**TO BE DONE:**
Starting at the line that has "Expand more cases" and continuing to the end of the entries, rewrite those lines with "turning radius" switched to "steering angle" and everything else left unchanged.
____________
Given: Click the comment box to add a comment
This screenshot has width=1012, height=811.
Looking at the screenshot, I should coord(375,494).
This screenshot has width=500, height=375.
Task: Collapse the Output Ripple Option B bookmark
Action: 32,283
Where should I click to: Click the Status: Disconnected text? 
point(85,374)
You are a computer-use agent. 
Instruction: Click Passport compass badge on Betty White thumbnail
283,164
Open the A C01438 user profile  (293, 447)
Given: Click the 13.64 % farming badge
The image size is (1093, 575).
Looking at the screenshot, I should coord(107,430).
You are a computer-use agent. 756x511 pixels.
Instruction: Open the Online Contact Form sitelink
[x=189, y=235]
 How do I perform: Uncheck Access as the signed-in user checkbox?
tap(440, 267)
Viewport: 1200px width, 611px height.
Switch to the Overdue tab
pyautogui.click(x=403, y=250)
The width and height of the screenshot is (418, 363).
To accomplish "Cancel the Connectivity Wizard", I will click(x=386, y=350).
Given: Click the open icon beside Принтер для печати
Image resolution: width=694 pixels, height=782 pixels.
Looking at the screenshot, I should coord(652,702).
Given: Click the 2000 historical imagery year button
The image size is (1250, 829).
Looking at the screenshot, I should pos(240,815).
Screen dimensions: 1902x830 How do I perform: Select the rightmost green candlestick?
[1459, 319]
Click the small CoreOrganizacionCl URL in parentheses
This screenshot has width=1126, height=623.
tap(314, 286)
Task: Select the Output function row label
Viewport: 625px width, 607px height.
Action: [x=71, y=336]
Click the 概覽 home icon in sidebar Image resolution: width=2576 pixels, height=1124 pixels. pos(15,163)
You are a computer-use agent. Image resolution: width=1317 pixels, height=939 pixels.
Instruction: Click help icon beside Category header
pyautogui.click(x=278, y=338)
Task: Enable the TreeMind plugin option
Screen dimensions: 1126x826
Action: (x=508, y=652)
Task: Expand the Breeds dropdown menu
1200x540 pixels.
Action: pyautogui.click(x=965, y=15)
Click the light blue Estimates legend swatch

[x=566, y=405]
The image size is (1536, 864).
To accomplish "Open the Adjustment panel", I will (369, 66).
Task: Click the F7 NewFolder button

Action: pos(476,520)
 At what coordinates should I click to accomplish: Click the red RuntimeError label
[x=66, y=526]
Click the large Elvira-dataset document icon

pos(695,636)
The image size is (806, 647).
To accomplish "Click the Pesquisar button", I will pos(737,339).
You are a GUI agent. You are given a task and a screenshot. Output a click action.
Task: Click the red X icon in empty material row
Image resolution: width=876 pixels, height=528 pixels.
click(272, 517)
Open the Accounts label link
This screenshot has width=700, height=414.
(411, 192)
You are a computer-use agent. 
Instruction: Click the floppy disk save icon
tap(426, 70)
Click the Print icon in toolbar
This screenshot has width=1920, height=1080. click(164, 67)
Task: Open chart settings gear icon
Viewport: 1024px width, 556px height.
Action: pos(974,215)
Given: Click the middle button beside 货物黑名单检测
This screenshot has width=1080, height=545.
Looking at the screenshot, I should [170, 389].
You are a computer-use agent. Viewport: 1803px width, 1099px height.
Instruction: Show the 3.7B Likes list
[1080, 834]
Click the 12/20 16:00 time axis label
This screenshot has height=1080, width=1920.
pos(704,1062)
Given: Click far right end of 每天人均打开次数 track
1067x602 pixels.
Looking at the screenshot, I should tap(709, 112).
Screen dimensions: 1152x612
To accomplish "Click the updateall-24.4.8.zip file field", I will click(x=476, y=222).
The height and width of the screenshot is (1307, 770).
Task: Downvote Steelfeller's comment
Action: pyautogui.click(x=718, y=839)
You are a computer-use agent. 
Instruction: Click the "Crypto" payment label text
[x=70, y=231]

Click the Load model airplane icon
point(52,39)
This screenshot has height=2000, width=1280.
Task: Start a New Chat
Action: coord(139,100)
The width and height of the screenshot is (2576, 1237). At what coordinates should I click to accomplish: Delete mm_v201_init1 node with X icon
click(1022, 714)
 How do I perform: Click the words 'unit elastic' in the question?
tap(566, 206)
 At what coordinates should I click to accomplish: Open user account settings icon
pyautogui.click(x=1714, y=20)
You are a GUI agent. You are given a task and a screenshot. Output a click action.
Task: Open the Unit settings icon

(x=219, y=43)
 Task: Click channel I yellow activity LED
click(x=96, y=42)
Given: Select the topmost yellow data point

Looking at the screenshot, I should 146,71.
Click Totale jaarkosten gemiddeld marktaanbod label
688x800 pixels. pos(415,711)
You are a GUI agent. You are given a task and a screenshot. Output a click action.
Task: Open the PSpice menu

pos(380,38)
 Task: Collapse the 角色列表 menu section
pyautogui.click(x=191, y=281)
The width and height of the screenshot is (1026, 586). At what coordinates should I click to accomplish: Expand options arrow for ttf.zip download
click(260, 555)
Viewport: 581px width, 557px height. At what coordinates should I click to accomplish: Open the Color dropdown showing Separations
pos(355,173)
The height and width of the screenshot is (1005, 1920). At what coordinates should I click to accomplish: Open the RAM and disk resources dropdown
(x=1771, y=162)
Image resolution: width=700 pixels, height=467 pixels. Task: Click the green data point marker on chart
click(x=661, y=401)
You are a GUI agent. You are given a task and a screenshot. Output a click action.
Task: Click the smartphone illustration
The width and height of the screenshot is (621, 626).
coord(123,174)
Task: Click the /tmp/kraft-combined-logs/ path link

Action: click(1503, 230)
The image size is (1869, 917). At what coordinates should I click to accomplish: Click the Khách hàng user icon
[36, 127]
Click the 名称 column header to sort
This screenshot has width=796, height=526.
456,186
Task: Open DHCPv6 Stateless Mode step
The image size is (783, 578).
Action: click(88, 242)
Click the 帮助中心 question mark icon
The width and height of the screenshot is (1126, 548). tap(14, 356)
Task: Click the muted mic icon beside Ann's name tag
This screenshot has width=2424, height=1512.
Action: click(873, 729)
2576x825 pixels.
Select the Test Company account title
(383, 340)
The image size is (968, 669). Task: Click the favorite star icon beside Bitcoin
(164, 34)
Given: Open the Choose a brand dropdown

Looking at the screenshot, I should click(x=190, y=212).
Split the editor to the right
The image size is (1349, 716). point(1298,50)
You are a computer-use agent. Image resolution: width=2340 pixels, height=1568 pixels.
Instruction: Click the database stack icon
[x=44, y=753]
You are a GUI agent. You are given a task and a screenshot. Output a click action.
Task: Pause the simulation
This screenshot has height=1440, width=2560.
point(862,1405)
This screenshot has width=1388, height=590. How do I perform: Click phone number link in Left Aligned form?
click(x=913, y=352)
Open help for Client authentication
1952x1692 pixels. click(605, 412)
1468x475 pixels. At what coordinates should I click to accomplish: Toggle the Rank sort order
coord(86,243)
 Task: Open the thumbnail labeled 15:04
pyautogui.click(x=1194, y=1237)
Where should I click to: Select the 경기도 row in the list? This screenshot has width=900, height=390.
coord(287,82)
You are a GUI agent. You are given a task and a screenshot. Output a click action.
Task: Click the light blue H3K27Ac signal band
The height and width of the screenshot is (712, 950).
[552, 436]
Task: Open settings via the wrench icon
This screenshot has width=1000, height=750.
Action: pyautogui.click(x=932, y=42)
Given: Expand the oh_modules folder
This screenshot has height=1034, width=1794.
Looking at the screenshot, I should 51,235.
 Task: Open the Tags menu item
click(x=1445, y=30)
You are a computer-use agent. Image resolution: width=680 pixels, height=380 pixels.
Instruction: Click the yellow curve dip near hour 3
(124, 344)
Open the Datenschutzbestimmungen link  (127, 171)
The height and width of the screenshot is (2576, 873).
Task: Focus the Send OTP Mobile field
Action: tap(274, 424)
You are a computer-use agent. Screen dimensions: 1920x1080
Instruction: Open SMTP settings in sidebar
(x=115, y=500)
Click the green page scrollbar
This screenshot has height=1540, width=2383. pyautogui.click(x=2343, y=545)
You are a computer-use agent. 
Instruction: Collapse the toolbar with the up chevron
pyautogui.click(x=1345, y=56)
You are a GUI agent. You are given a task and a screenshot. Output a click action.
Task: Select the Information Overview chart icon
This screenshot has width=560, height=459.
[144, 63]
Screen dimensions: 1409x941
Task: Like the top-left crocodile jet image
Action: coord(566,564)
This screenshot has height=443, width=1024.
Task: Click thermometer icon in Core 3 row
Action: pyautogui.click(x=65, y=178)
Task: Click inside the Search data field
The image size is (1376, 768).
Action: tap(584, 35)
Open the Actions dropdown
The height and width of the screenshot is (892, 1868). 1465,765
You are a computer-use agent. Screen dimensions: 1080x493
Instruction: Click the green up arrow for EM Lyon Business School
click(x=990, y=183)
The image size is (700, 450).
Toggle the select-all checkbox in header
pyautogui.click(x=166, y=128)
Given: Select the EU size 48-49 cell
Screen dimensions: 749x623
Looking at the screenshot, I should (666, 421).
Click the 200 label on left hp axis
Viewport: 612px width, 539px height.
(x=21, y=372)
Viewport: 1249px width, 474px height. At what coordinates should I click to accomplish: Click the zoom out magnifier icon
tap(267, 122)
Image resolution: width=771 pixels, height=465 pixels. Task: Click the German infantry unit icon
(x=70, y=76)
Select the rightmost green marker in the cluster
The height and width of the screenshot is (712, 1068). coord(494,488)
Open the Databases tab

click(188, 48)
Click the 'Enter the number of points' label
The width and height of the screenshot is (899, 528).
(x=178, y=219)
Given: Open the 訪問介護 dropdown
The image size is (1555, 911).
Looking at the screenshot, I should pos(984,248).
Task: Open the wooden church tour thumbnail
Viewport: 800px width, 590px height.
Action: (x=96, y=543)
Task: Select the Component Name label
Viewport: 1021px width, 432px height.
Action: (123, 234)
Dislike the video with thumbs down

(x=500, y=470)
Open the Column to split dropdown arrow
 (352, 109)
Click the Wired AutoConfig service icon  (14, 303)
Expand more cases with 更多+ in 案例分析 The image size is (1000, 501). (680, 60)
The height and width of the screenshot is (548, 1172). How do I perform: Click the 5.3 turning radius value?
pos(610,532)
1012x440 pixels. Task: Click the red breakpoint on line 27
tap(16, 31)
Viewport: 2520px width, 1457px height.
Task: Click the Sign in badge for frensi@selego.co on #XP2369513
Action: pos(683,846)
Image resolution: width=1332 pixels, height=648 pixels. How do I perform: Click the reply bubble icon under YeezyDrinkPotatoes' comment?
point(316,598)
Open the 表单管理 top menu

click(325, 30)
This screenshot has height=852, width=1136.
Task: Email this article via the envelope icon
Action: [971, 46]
____________
**WRITTEN SOLUTION:**
Expand more cases with 更多+ in 案例分析 The image size is (1000, 501). (680, 60)
The height and width of the screenshot is (548, 1172). How do I perform: Click the 5.3 steering angle value?
pos(610,532)
1012x440 pixels. Task: Click the red breakpoint on line 27
tap(16, 31)
Viewport: 2520px width, 1457px height.
Task: Click the Sign in badge for frensi@selego.co on #XP2369513
Action: pos(683,846)
Image resolution: width=1332 pixels, height=648 pixels. How do I perform: Click the reply bubble icon under YeezyDrinkPotatoes' comment?
point(316,598)
Open the 表单管理 top menu

click(325, 30)
This screenshot has height=852, width=1136.
Task: Email this article via the envelope icon
Action: [971, 46]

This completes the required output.